* **ACTIONS TO TAKE**:
• 1. Answer these questions from the passage on nuclear reactors:
(a) What share of natural uranium is uranium-235?
(b) Which moderator material is the most popular?
(c) What does the name 'Magnox' refer to?
• 2. Proceed with the passage on nuclear reactors, writing on from its final sentence.

128 / Basics of Environmental Science
Steam-driven turbines generate the electrical power and nuclear reactors produce the heat to turn
water into steam. The core of the reactor comprises a structure with vertical holes or channels, some
containing rods of fuel, others containing rods of cadmium or boron, all the rods being embedded in
a substance called a moderator.
The fuel consists of an isotope of uranium, uranium-235 (often written as^235 U), that occurs as one
part in 140 in natural uranium. When a slow-moving neutron collides and merges with the nucleus of
an atom of^235 U that nucleus splits into two with the release of two or three neutrons. This is fission.
If these neutrons also strike^235 U nuclei, the number of neutrons and nuclear fissions proliferate
exponentially. This is a chain reaction and as the particles come to rest much of their energy is
converted into heat.
At least one neutron from each fission must merge with a^235 U nucleus in order to sustain a chain
reaction. Only slow-moving neutrons are able to cause fission; more energetic neutrons are not
absorbed. Fission releases neutrons at many speeds and so fast-moving ones must be slowed. This is
the purpose of the moderator. Different reactor designs use different moderator materials. Graphite,
deuterium oxide (heavy water), and ordinary (light) water are widely used, light water being the
most popular of all.
Cadmium and boron absorb neutrons, removing them from the reaction process. This means rods
made from these elements can be used to regulate the speed of the chain reaction. The rods can be
raised or lowered, accelerating or slowing the power output.
Surrounding the core, a coolant carries away the heat. In the most popular reactor design, the
pressurized water reactor (PWR), the coolant is water under pressure. There are also designs that use
boiling water. Magnox reactors, of which eight were built in Britain, the first in 1956 at Calder Hall
(now Sellafield), Cumbria, use carbon dioxide as a coolant. The name ‘Magnox’ refers to the
magnesium oxide alloy that is used to clad the uranium fuel rods. The advanced gas-cooled reactor
also uses carbon dioxide as a coolant. Molten sodium can be used as a coolant.

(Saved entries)
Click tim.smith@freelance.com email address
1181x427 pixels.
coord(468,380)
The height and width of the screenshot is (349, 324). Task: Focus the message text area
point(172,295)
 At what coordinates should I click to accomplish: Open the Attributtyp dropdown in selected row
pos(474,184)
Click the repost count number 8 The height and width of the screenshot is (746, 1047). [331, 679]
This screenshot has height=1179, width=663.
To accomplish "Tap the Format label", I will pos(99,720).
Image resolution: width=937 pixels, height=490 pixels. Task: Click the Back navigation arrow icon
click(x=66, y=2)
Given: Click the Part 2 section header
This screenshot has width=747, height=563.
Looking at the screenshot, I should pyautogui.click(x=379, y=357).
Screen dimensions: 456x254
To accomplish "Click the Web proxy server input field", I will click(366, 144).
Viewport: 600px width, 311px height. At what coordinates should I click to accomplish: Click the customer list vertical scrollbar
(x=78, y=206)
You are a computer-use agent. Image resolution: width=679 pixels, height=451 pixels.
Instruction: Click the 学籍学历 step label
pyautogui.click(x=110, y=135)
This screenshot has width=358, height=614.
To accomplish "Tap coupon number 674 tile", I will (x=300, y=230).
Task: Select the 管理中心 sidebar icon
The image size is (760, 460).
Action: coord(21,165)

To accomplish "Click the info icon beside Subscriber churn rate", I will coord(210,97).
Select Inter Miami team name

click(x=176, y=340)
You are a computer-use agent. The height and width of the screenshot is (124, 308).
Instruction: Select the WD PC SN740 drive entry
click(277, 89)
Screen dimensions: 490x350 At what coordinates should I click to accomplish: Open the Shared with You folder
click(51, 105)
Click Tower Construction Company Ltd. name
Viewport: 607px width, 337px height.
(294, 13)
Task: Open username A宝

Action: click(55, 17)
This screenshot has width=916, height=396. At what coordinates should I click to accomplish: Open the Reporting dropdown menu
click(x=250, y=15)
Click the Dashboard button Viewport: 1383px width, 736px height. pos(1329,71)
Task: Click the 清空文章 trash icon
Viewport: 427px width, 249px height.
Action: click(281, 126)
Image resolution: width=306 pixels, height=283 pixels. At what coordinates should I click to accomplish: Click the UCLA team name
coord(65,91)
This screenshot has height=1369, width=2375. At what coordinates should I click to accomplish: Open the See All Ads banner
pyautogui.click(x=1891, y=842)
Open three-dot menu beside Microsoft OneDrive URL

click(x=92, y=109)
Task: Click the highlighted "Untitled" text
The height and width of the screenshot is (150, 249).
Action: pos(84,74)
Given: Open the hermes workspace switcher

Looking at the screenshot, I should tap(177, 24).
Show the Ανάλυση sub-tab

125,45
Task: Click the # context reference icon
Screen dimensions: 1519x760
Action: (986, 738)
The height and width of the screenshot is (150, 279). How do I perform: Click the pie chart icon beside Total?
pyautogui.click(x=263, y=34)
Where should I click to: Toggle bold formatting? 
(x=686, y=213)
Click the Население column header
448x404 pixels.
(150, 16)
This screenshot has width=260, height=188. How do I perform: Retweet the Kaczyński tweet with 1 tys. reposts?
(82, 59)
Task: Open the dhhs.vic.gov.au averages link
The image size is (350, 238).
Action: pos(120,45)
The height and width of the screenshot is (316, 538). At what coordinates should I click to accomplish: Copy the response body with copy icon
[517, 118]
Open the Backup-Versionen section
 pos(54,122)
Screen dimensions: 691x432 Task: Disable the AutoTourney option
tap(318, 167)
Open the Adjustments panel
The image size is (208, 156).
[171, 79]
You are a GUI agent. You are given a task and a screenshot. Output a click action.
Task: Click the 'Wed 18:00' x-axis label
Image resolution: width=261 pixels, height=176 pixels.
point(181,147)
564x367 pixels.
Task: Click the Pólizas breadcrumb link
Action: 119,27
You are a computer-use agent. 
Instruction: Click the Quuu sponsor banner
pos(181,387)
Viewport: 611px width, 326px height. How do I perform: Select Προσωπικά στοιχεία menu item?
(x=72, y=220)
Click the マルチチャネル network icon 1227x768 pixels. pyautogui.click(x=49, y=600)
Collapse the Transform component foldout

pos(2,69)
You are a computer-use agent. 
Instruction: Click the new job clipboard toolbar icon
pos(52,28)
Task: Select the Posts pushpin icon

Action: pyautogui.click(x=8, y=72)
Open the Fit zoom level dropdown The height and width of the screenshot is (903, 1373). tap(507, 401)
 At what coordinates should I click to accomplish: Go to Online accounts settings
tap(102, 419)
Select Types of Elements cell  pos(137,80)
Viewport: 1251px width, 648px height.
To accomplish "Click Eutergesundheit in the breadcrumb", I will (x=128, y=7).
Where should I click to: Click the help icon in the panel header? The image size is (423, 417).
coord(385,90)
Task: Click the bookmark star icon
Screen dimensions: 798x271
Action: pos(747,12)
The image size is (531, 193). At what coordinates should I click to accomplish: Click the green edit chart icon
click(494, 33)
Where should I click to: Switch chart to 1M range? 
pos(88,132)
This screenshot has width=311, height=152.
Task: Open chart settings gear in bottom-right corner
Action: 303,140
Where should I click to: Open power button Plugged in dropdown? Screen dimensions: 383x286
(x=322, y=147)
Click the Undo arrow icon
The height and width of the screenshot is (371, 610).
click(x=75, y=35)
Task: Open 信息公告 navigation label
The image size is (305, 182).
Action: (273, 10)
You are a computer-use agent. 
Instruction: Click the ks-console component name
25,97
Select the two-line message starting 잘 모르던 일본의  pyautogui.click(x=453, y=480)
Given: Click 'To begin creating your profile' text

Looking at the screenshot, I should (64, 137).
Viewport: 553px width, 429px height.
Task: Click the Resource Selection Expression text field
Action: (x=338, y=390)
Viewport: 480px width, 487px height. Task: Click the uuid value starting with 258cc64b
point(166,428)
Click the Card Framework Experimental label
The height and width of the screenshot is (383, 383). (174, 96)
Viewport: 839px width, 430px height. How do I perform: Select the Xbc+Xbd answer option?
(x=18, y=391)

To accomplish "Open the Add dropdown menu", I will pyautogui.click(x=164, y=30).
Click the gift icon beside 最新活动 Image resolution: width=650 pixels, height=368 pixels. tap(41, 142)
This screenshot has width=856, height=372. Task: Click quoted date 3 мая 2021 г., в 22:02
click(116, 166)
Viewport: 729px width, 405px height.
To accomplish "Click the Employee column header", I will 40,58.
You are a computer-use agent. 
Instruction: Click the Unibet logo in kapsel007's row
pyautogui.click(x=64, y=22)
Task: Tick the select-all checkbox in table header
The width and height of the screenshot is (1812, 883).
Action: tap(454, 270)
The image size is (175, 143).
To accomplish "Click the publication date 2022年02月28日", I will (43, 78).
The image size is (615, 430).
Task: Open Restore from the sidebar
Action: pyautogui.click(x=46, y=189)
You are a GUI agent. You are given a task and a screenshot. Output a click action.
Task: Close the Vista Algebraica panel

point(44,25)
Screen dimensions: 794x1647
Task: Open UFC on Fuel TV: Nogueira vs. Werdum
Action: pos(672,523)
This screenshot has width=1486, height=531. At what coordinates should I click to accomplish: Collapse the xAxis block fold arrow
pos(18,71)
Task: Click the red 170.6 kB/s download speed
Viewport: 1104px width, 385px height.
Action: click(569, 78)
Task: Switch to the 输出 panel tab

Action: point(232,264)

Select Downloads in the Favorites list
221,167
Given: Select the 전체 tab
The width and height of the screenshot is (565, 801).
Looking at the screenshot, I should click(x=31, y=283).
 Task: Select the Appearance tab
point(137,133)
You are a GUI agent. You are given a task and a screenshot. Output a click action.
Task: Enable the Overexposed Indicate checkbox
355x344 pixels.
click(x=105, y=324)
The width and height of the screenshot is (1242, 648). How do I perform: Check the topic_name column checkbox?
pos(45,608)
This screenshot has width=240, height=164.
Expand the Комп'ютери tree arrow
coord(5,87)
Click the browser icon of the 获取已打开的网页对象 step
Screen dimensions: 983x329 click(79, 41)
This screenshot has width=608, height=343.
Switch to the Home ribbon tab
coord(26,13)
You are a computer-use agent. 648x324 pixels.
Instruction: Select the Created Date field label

* **ANSWERS FOR THE EXERCISE**:
• 1.
(a) One part in 140.
(b) Ordinary (light) water.
(c) The magnesium oxide alloy used to clad the uranium fuel rods.

• 2.
Heat from the coolant passes to the water that is turned into steam to drive the turbines. In the event
of a failure in the cooling system, not only would the turbines cease to function, the core would
overheat, perhaps dangerously. Backup cooling systems are fitted that come into operation should
this occur. These are just one of the many safety systems.
Nuclear fuel cycle
Uranium fuel for nuclear reactors is obtained from ores, in the same way as
other metals. The ore is mined and milled to extract the uranium from it.
Natural uranium contains 140 parts of^238 U to every part of^235 U. It is only^235 U
that can sustain the chain reaction necessary to generate heat. Consequently,
for most reactors (but not all) it is necessary to increase the proportion of^235 U
to about 3 per cent. This is called ‘enrichment’.
Enriched uranium is then made into fuel pellets. These are placed in metal
canisters. They are then fuel rods and ready to be used.
When the^235 U fuel is depleted, the rods must be removed from the reactor and
replaced. They are very hot and highly radioactive. They are stored under
water for a time, while their temperature and level of radioactivity fall.